======== Data records ========

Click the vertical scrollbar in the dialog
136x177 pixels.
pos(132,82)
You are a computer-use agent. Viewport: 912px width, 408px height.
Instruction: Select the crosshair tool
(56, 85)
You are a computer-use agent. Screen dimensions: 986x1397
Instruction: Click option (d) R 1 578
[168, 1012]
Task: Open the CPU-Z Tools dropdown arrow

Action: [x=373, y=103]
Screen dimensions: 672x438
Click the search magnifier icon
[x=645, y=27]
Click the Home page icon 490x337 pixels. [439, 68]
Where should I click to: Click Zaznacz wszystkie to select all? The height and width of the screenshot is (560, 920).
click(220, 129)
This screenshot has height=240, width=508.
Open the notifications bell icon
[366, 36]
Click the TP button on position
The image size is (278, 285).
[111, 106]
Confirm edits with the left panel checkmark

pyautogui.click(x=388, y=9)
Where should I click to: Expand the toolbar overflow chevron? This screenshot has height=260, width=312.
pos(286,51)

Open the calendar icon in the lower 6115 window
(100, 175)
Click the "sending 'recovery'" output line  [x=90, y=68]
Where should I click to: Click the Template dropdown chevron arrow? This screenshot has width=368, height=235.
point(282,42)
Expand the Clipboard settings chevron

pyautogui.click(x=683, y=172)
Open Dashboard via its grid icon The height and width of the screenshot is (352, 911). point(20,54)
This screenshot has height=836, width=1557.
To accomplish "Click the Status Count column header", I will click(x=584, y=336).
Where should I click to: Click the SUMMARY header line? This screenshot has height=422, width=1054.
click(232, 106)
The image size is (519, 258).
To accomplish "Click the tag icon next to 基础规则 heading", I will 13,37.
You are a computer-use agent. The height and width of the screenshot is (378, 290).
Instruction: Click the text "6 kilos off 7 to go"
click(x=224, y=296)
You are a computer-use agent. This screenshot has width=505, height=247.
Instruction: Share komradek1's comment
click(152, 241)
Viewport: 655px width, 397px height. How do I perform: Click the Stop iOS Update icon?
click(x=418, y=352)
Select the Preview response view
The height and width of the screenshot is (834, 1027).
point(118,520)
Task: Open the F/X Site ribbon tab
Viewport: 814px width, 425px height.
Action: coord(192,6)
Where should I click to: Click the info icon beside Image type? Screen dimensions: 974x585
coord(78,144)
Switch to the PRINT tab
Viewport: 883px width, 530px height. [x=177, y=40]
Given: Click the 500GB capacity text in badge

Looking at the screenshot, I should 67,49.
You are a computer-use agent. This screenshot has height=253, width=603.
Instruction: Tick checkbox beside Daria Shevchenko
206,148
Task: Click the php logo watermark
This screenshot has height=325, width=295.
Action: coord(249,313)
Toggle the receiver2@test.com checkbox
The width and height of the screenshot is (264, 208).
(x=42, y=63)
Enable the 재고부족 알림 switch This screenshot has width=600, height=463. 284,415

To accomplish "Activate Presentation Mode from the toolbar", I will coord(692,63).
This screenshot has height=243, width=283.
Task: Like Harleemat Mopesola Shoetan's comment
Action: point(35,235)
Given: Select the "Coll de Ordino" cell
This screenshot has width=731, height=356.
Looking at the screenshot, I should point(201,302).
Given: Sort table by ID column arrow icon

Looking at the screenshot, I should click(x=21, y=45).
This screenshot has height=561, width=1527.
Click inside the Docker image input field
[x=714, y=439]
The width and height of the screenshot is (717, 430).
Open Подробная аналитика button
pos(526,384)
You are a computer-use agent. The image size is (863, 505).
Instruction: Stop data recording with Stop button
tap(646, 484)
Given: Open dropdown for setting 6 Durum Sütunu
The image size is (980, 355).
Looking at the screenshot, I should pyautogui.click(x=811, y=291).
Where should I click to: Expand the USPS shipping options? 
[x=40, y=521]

========

#### What you are asked to do
When a line in the records above holds "computer", that line is to be reported.

#### Result for this exercise
You are a computer-use agent. Viewport: 912px width, 408px height.
You are a computer-use agent. Screen dimensions: 986x1397
You are a computer-use agent. The height and width of the screenshot is (378, 290).
You are a computer-use agent. This screenshot has width=505, height=247.
You are a computer-use agent. This screenshot has height=253, width=603.
You are a computer-use agent. The image size is (863, 505).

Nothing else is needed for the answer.